# make install - file already exists problem



## ondra_knezour (May 22, 2010)

Hello All,

I have many "forgotten" files from ports on one system, where /var/db/pkg was destroyed. Now I'm reinstalling some ports and I'm facing problem with make check, if file is installed during make install phase. Is there any way, how to:


Disable this check
or Force make to overwrite file
or Search for files in /usr/local/bin which do not belong to any ports with entry in /var/db/pkg and delete them?


----------



## crsd (May 22, 2010)

Could you paste an example, please?


----------



## ondra_knezour (May 22, 2010)

`# make install`
in affected port directory returns

```
===> Installing for autoconf-wraper-xxxx
===> Generating temporary packing list
===> Checking if devel/autoconf-wrapper already installed
ln: /usr/local/bin/autoconf: file exists
*** Error code 1

Stop in /usr/local/devel/autoconf-wrapper
```


----------



## crsd (May 22, 2010)

That's not a check actually, just ln throwing error about file already existing.

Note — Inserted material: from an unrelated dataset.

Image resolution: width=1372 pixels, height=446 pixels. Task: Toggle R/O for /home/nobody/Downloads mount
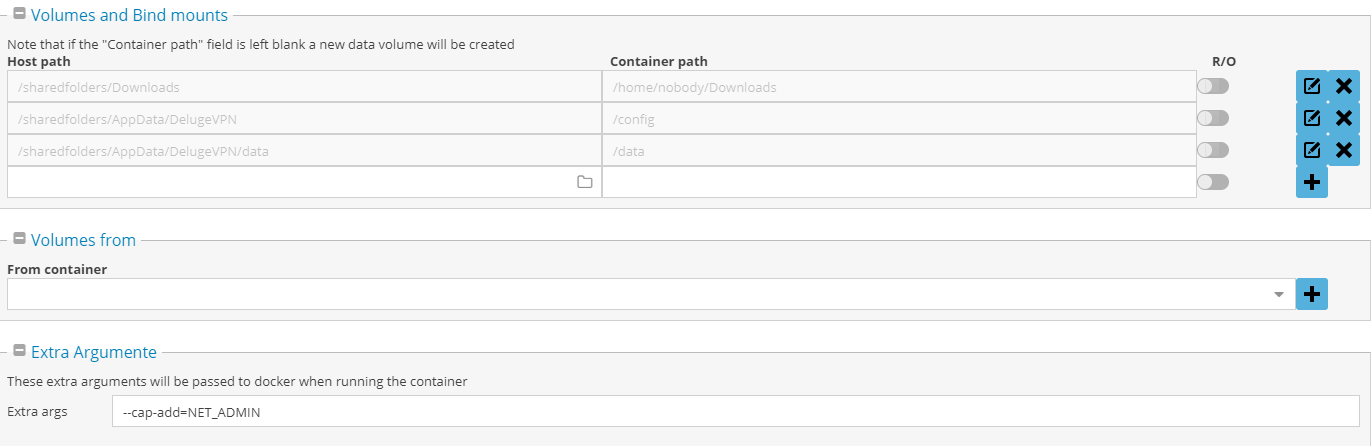tap(1213, 86)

If it only happens with `ln`, try overriding it:
	
	



```
env LN='/bin/ln -f' make install
```
.


----------



## ondra_knezour (May 22, 2010)

crsd said:
			
		

> That's not a check actually, just ln throwing error about file already existing.



I got it just after my post 




> If it only happens with `ln`, try overriding it:
> 
> 
> 
> ...



Tried with *alias* command, didn't works. Your solution seems to be the right one, works for one port, now trying `# portmaster -a` which brings up many such ports as dependencies, looks good.

Thanks for your advice.


----------